Represent each sentence as a TF-IDF vector, compute similarities, apply PageRank, and select top sentences.

In [96]:
def summarize_textrank(original_sentences, processed_sentences, num_sentences=3):
    """
    Generates a summary using the TextRank algorithm.
    """
    if not processed_sentences:
        return "Could not generate summary. No content after preprocessing."

    # 1. Vectorize sentences using TF-IDF
    vectorizer = TfidfVectorizer()
    tfidf_matrix = vectorizer.fit_transform(processed_sentences)

    # 2. Calculate sentence similarity (cosine similarity)
    similarity_matrix = cosine_similarity(tfidf_matrix)

    # 3. Create graph from similarity matrix
    nx_graph = nx.from_numpy_array(similarity_matrix)

    # 4. Apply PageRank algorithm
    scores = nx.pagerank(nx_graph)

    # 5. Rank sentences and extract top ones
    ranked_sentences = sorted(((scores[i], s) for i, s in enumerate(original_sentences)), reverse=True)
    
    # Ensure we don't request more sentences than available
    num_sentences = min(num_sentences, len(ranked_sentences))

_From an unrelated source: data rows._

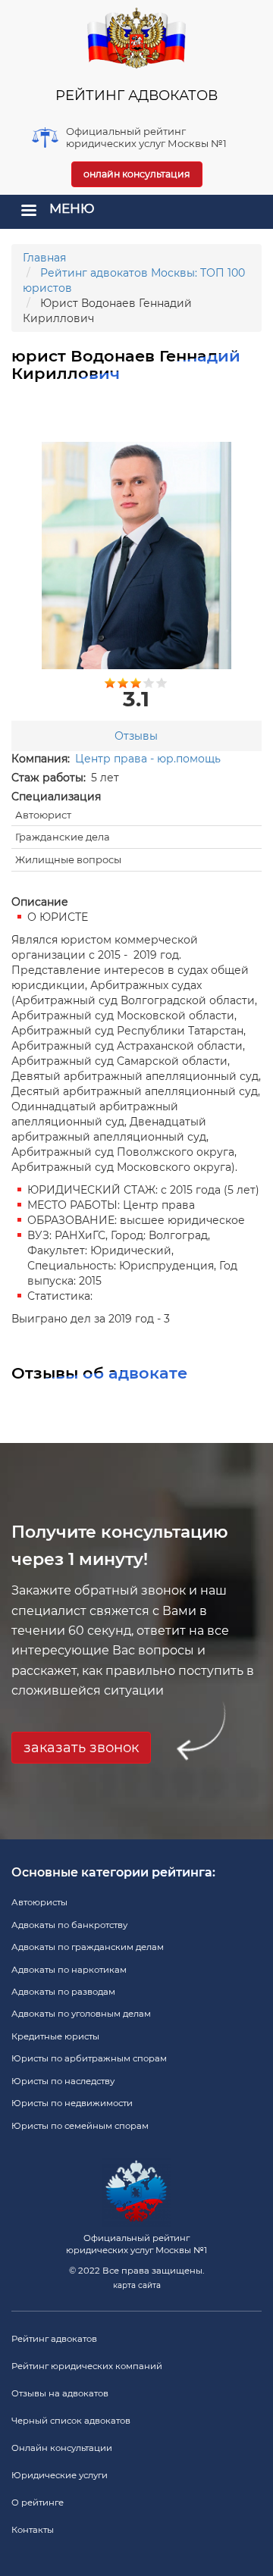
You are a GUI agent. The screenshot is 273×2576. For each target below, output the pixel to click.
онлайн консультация (136, 174)
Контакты (32, 2529)
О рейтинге (37, 2502)
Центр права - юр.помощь (148, 758)
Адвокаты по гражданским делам (87, 1947)
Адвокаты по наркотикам (69, 1969)
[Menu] (28, 212)
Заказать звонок (81, 1747)
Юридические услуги (59, 2475)
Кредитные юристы (55, 2036)
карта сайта (137, 2285)
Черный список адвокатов (70, 2420)
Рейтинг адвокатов (54, 2338)
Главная (44, 257)
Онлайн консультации (61, 2448)
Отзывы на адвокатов (59, 2393)
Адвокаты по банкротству (69, 1925)
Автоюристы (39, 1902)
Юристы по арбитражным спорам (89, 2058)
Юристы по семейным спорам (80, 2126)
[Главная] (136, 37)
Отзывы (136, 736)
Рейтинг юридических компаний (86, 2366)
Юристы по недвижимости (72, 2103)
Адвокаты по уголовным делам (81, 2013)
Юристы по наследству (63, 2081)
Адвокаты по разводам (63, 1991)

    # Get the top sentences
    top_sentence_tuples = ranked_sentences[:num_sentences]
    
    # Sort them back to their original order for better readability
    summary_sentences = sorted(top_sentence_tuples, key=lambda x: original_sentences.index(x[1]))

    summary = " ".join([s for _, s in summary_sentences])
    return summary

## Section 5: Putting It All Together (Live Demo)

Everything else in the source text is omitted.